:: EXTRAIT

PASSER LE FLAMBEAU
Après trente années d’existence, la direction de la
revue Parachute a décidé de mettre fin à ses
activités. Nous, soussignés, croyons fermement qu’il
faut réagir à cette décision consternante.
Cofondée en 1975 par France Morin et Chantal
Pontbriand, la revue Parachute a constitué une tribune
bilingue privilégiée pour l’art contemporain. Pendant
de nombreuses années, elle a réussi à faire se côtoyer
les pratiques locales, nationales et internationales,
dans un dialogue unique en son genre. Mettre fin à la
revue serait éteindre ces voix, laisser s’effondrer un
réseau construit au fil des ans et créer un vide dans
le milieu des arts actuels, tant sur la scène locale
qu’internationale.
Nous comprenons qu’après avoir dirigé Parachute
pendant toutes ces années, la direction actuelle
puisse souhaiter passer à autre chose. L’exigence du
mandat ainsi que la constante précarité financière,
qui est le lot généralisé des organismes à but non
lucratif dans le milieu culturel, finissent par user
les esprits les plus déterminés. Cette décision ne
devrait pas entraîner pour autant la disparition de la
revue, cette dernière n’étant pas la propriété
exclusive d’une personne, si déterminante fut-elle
dans le parcours de celle-ci. La revue est le fruit du
travail des petites équipes de production successives
qui l’ont animée ; elle a constamment été portée par
un milieu (artistes, auteurs, galeries, centre
d’artistes, musées. la liste est longue) qui en est la
raison d’être. Surtout, elle a été subventionnée dès
le départ par les contribuables à travers les
instances publiques municipales, provinciales et
fédérales en raison de l’importance que l’on
reconnaissait au mandat qui est le sien, lequel peut
être, à l’instar de celui d’autres institutions, porté
par une nouvelle direction.
C’est pourquoi nous croyons que le temps est venu de
demander à la direction actuelle de passer le flambeau
tout en lui disant merci pour les années qu’elle a
consacrées à la revue.
Ce faisant, et avec l’appui du conseil
d’administration seul décideur en cette matière, une
nouvelle direction pourrait ainsi s’attaquer au
nécessaire redressement financier, réaffirmer la ligne
éditoriale de Parachute, consolider les bases d’une
collaboration entre le milieu local et le milieu
international, et assurer son développement tant au
plan artistique qu’administratif; en somme, lui
insuffler une impulsion nouvelle.
Il faut impérativement rassembler nos voix pour
assurer la survie de Parachute!

::::
:: DONNÉES ENREGISTRÉES

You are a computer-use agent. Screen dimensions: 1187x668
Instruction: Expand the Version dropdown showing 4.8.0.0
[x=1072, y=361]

::::

§ **EXERCICE ÉCRIT**
Citez textuellement le passage de l'extrait sur la revue Parachute qui commence par « C’est pourquoi nous » et se termine par « à la revue. ». Répondez en vous fondant sur l'extrait seul.

§ **CORRIGÉ**
C’est pourquoi nous croyons que le temps est venu de
demander à la direction actuelle de passer le flambeau
tout en lui disant merci pour les années qu’elle a
consacrées à la revue.